Midnight Oil

What you remember isn’t what you find.

A view from underneath the Manhattan Bridge in New York at nighttime in black and white.

New York 2015

Yesterday I scribbled a few paragraphs that felt fresh and solid and precise. When I took another look this morning, however, the lines didn’t seem quite true. In the dim light of dawn the faults began to surface. What I remembered wasn’t what I found.

This isn’t an unusual experience although it occurs less frequently than before: as the paragraphs have piled up behind me over the years, I have a better sense for recognizing where each one stands when it arrives. Time does help you become more attuned to whether you’re on the right course. Writing is a bit like the operating room in this description, a place where the veteran surgeon labors with focus and precision, typically arriving at the intended destination; when things go awry, it’s obvious during the procedure. Editing is the equivalent of the check-up a few days after surgery—all is typically as one expects, but complications are occasionally discovered.

Painters might have the best sense of how time affects creation. Because light is their main ingredient, there’s an awareness of how the rising or setting sun shapes the canvas.

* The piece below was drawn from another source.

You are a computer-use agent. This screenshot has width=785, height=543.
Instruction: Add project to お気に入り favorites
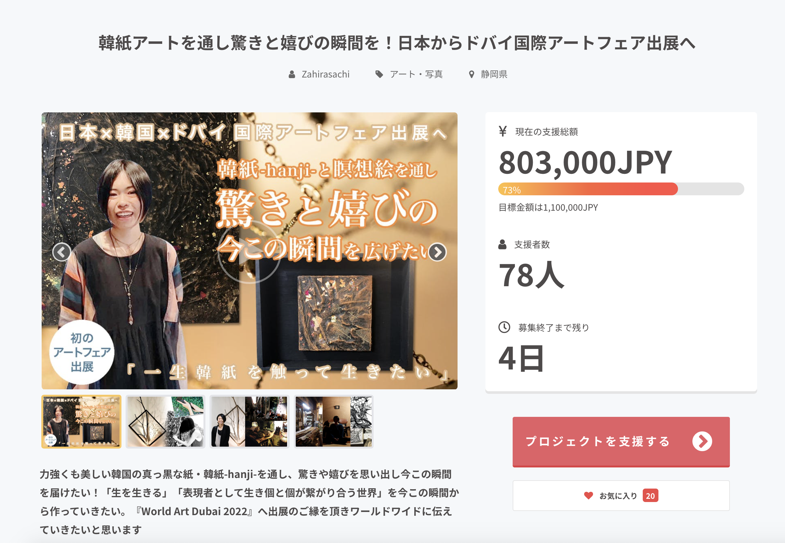(621, 496)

With painters you get both the folly and the utility of lugging a giant canvas around simply to peer at the work from a different angle, and many writers could learn from that example.

An old saying about midnight oil touches on this concept although it has pretty much vanished from the language. For the written page, there were variations of the phrase, all emphasizing overwrought prose, the sentences that were clearly fiddled with throughout the night. You can see the midnight oil; the sentences betray the midnight oil; too much midnight oil in those paragraphs. A lack of distance is the problem. The work has been trimmed and sculpted and beaten beyond any resemblance to what’s desired. Editing itself isn’t the issue; it’s that the editor and the writer are fighting over the page. Electrification ushered in the end of this phrase, though the fault of overripe sentences still remains, with regular examples in any daily newspaper.

Time is the crucial element here, a simple passage of hours between creation and review. But the language used by most writers during review is certainly imprecise—“the lines didn’t seem quite true”—because the original work hasn’t changed a whit, even though that’s the feeling that a writer perceives. Returning to the already written page gives a sense of what’s different, what’s wrong, what doesn’t look quite right, but a more accurate assessment would notice that the words remain the same while the writer has changed. Even if that change has occurred over just a few hours, the writer’s mind—as compared to ink—is what’s malleable. If there’s blame, it’s for the former writer’s strange tastes.

This brings a curious thought about old work: perhaps the most fortunate writers always see a distance between themselves and their old pages. When they skim old notebooks or read through completed chapters, what comes to mind for the fortunate writer is rejection, disapproval, discontent, even dismay. What’s rediscovered doesn’t look good enough; what’s found is almost inexplicable. And my claim is that this distress only occurs to the fortunate writers. Old work, for them, looks like work that they wouldn’t create again. And they’re right, as they couldn’t recreate the same work— even if they tried—because the fortunate writer is always growing.